本書の意図は、タイトルからずばり明らかなように「クラシック音楽」あるいは「音楽史」の通念を破壊すること。ドイツ人が書かなかった――彼らが見て見ぬふりをした、あるいは頭から否定しようとした実際の音楽史を露にすることなのだ。読み進むほどに、「目から鱗が落ちるとはこのこと」と実感したのであった。ドイツに都合の良い、ドイツに偏向した音楽史に今までいかにどっぷりと浸かっていたのか!

例えば、小学校や中学の音楽室を思い起こすと、いわゆる「楽聖」――バッハ、ベートーヴェン、ブラームスといった作曲家の肖像画がずらりと掲示されていたものだ。さらに、ヘンデル、ハイドン、モーツァルト、シューベルト、シューマンと並べても、全部ドイツ人ではないか。まるでドイツ人のみが高貴な音楽を書いたかのようだ。

18世紀のドイツはイタリア人とその音楽に完全に支配されていた。ドイツ人には音楽は書けないとさえ思われていた。19世紀に入ると世の中は急転する。イギリスに始まった産業革命とともに市民層が誕生する。音楽の世界ではベートーヴェンが出てきて、まったく新しい音楽を書いた。ピアノ・ソナタ『アパショナータ』とか『英雄』交響曲など。そして、ベートーヴェンが今までの音楽家とはっきり違うのは、聴き手は芸術家の前に跪け、という高踏的な考え方。

ドイツ人の国民性は歌より器楽に向いていたので、オーケストラ音楽を自分たちのために開発していく。ここから、ベートーヴェンを先頭に立ててドイツに偏向した音楽史が形成されるようになる。バッハを神格化し、ドイツ人作曲家だけを「楽聖」として音楽史に組み入れたのである。と同時に、厳格な形式をもったクラシック音楽こそ崇高かつ高級とのイメージが確立したのだ。

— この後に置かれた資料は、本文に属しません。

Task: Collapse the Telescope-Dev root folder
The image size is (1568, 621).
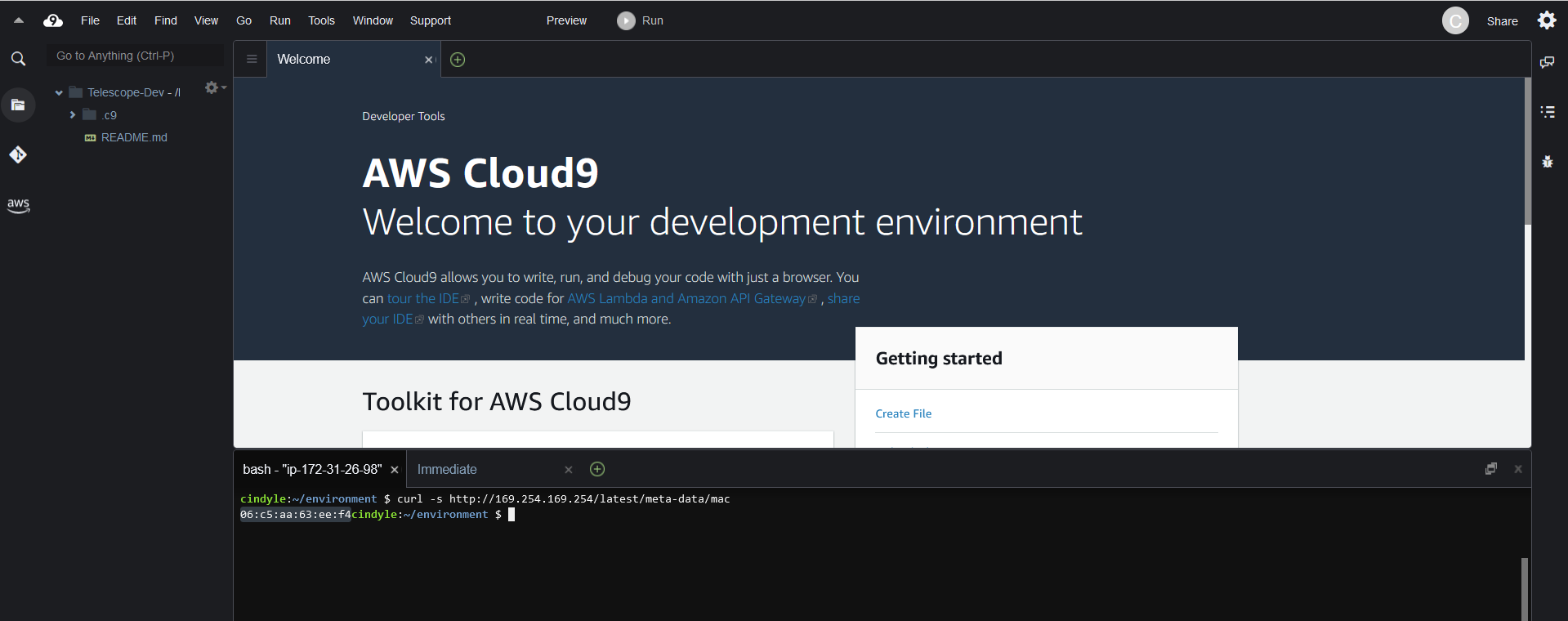Action: (x=59, y=93)
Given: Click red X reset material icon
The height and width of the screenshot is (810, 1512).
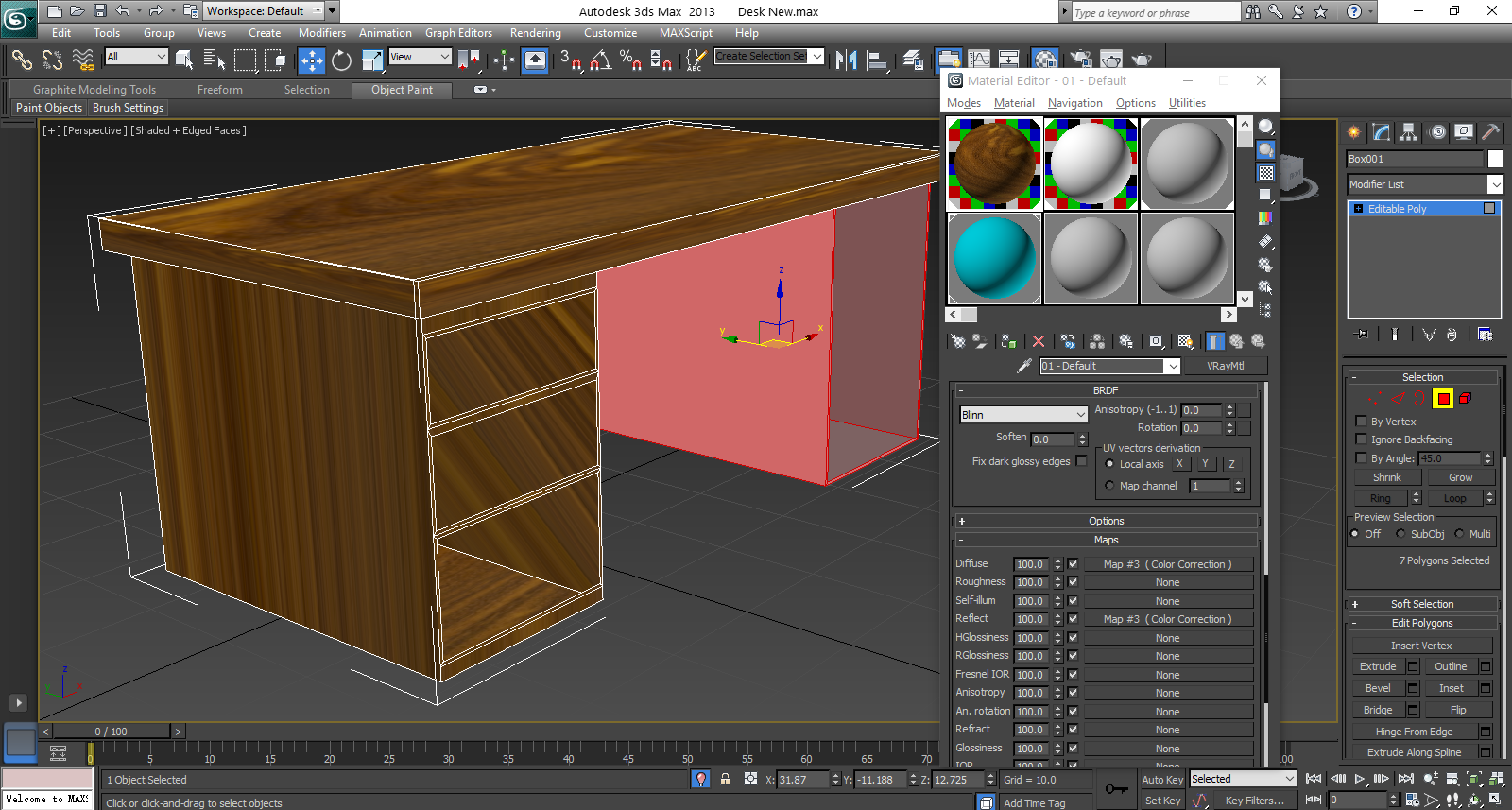Looking at the screenshot, I should [1039, 341].
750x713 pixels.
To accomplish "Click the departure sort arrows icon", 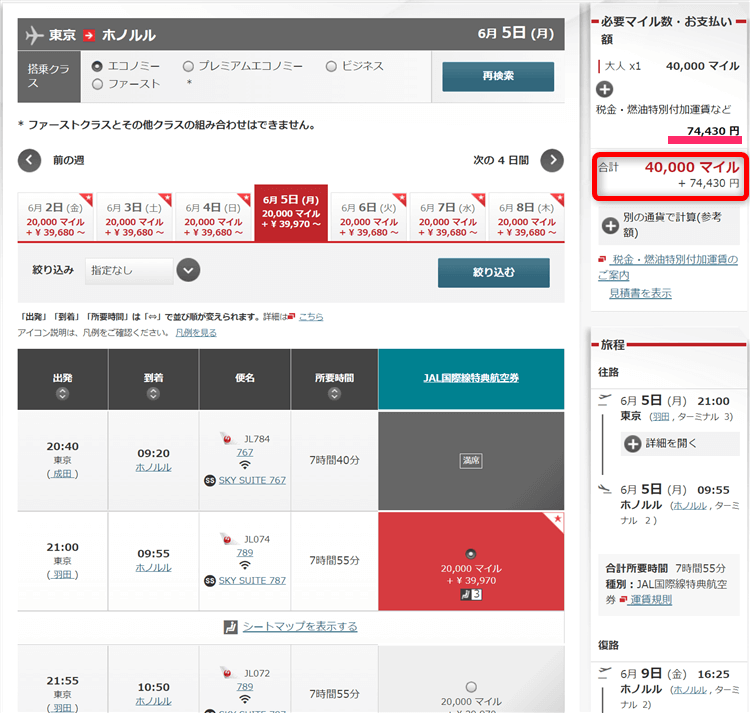I will (62, 393).
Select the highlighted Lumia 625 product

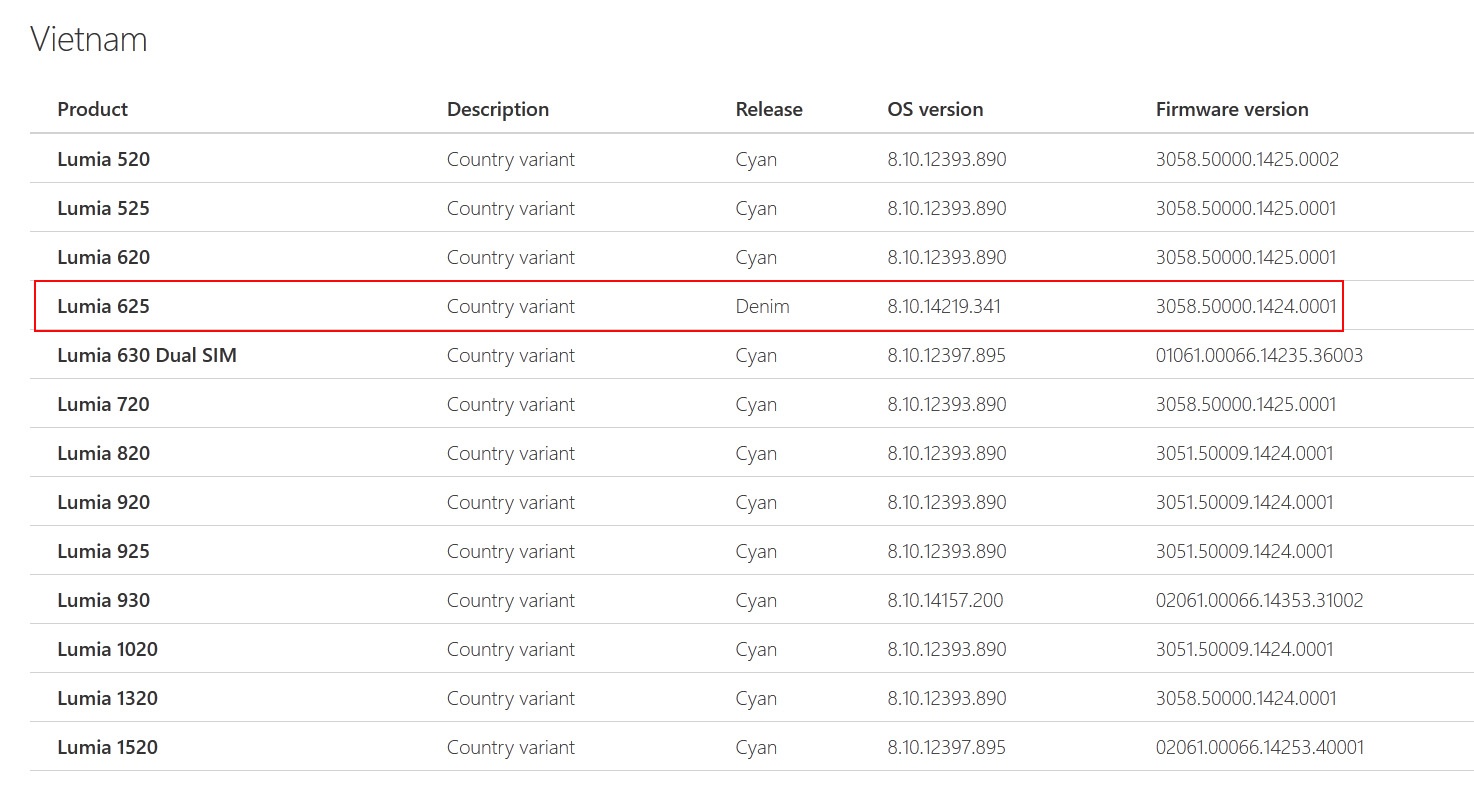coord(104,306)
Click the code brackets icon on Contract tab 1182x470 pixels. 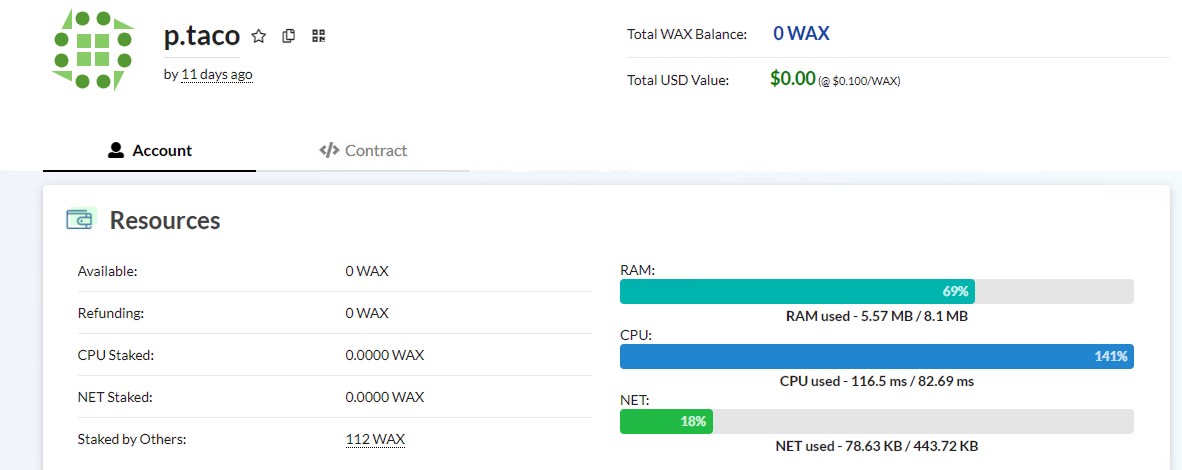pyautogui.click(x=329, y=150)
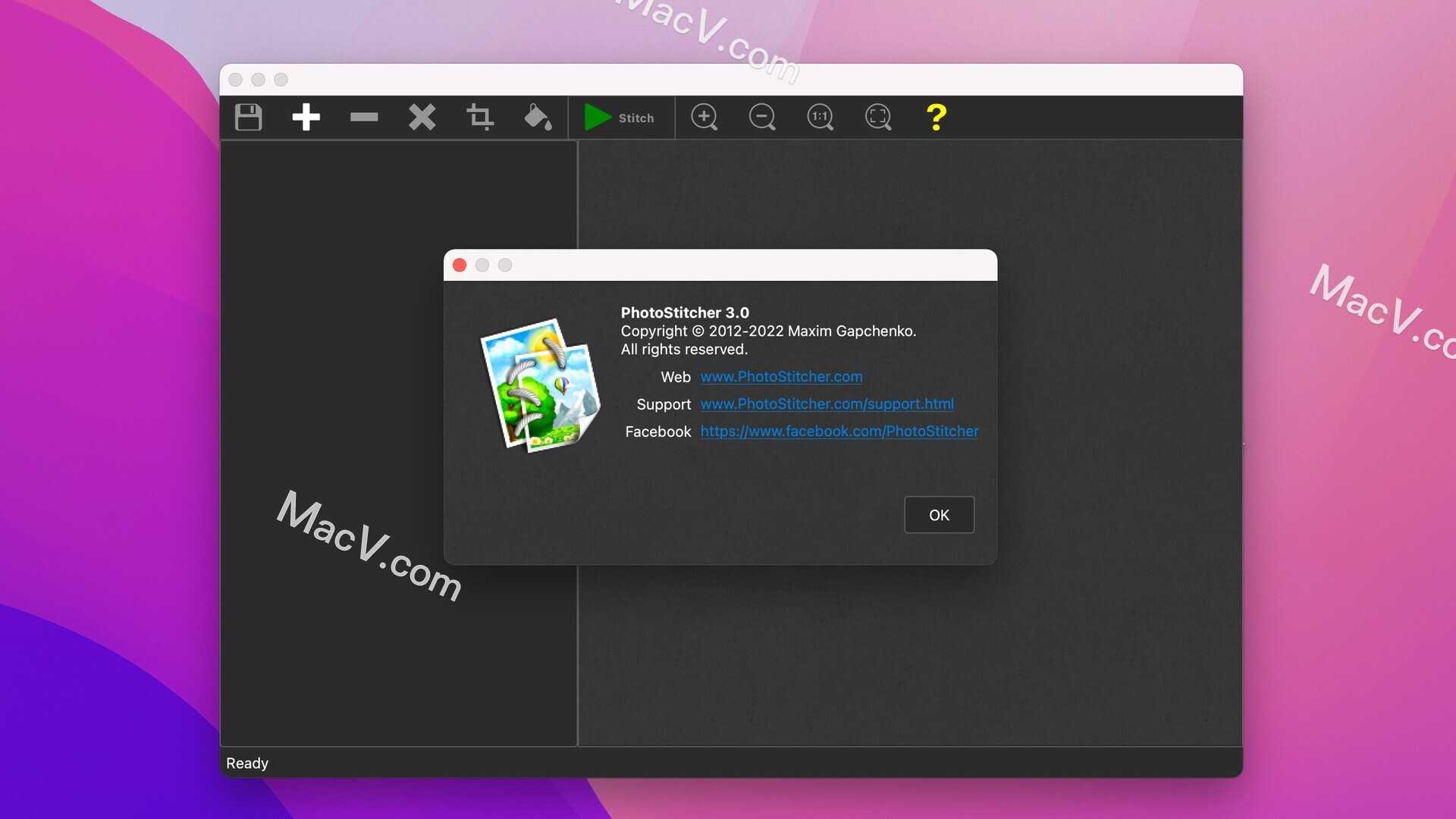Click the Save/Export icon

pyautogui.click(x=249, y=117)
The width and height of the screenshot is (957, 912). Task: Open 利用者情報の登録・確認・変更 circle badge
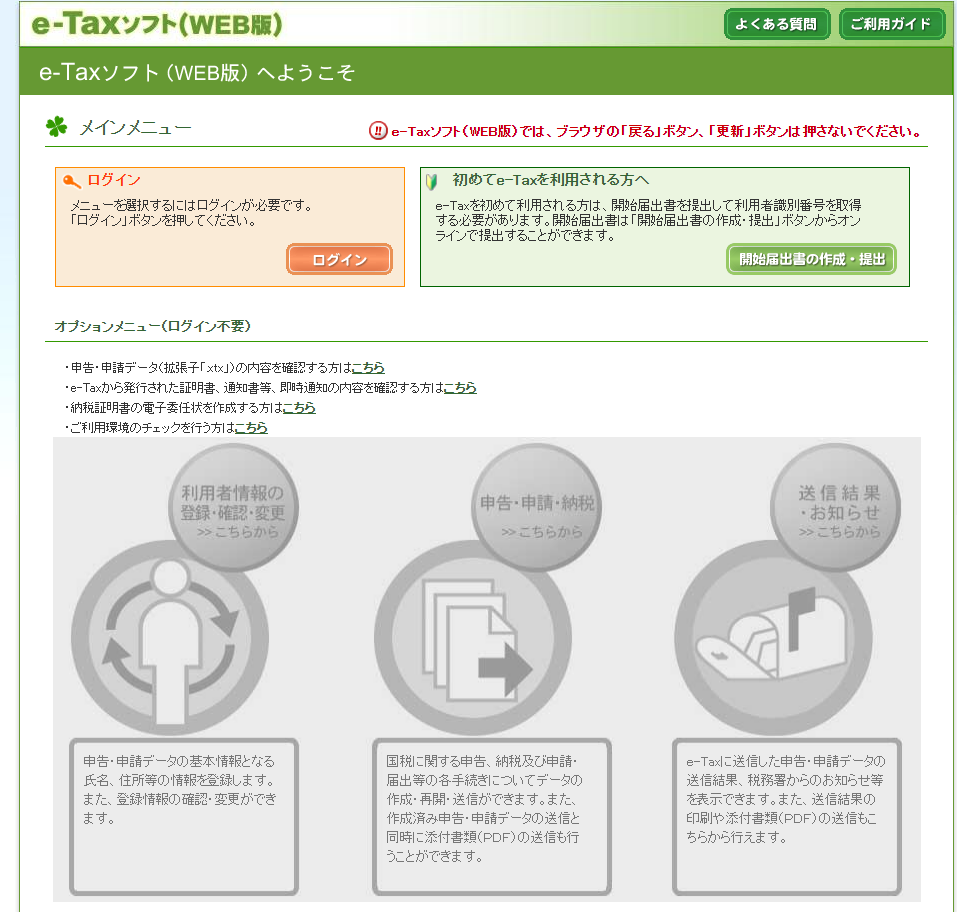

イギリスの音楽学者E・J・デントの言葉は痛烈な皮肉である。
「ドイツ人の器楽的な世界は、イタリア・オペラという梯子を昇ることによって初めて到達し得たものである。しかし新興ドイツは、一旦その梯子を昇ったあとで、それを蹴り倒し、以後は口を拭ってイタリアの梯子などは最初から存在しなかったようなふりをしている」と。